Se ci siano ancora oggi e che forma abbiano tali riti è la domanda che si sono posti pochi anni fa gli antropologi Marco Aime e Gustavo Pietropolli Charmet nel loro saggio La fatica di diventare grandi. La scomparsa dei riti di passaggio, edito da Einaudi. Gli autori teorizzano appunto come negli ultimi decenni si sia assistito nel mondo occidentale al progressivo impoverimento della valenza dei riti di passaggio quali ad esempio il diploma, il servizio militare, il fidanzamento nei giovani e la fluidificazione dei confini tra età giovanile e età adulta, un rapporto genitori-figli spesso fusionale e paritario.

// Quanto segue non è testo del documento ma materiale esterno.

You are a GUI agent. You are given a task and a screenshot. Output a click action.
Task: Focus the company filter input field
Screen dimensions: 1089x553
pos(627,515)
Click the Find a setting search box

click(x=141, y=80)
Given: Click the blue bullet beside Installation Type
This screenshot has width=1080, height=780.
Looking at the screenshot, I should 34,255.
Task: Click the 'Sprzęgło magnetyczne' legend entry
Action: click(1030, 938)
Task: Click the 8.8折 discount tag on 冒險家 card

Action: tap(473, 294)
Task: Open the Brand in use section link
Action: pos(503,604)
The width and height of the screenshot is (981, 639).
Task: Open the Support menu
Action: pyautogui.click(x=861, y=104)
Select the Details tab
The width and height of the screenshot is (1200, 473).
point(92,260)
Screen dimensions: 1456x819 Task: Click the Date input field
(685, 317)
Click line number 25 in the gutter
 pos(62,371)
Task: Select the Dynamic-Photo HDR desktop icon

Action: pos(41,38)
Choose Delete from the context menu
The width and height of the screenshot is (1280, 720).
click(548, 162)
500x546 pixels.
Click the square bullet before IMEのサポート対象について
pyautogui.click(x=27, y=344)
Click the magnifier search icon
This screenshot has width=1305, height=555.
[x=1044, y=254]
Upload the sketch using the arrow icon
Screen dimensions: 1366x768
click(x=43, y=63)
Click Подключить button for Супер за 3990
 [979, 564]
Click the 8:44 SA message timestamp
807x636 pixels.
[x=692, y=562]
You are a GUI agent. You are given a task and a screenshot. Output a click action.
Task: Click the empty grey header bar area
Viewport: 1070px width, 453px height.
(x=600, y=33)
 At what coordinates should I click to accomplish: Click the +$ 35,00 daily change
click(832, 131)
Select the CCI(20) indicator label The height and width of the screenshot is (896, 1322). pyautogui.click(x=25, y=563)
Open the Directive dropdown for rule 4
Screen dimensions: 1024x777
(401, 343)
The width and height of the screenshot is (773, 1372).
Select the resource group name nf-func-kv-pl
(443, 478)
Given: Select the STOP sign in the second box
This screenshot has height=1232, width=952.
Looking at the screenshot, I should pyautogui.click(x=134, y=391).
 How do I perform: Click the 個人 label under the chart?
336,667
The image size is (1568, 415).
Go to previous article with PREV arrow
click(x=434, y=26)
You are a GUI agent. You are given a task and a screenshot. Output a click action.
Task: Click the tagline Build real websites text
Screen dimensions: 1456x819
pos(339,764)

D’altra parte un ritardato inizio della vita lavorativa dilata il periodo dell’adolescenza e costringe i giovani a un’assenza di un passaggio collettivo all’età adulta codificato, già preparato e diretto dal mondo degli adulti, ineluttabile e quindi in qualche modo rassicurante.
Si assiste invece delle pratiche autodirette tra i giovani, dove il riconoscimento non è più quello validante degli adulti che pongono limiti e contenuti e circoscrivono tali “prove”, ma virtualmente dei coetanei e il campo di gioco è nella rete, che è un territorio “orizzontale”, un mezzo privo di gerarchia.
Internet è inoltre un mezzo che vive nel presente e del presente, senza memoria e dove i limiti sono ogni volta travalicati, alla ricerca di un riconoscimento che resta pero’ poco incisivo ed estemporaneo, frustrante.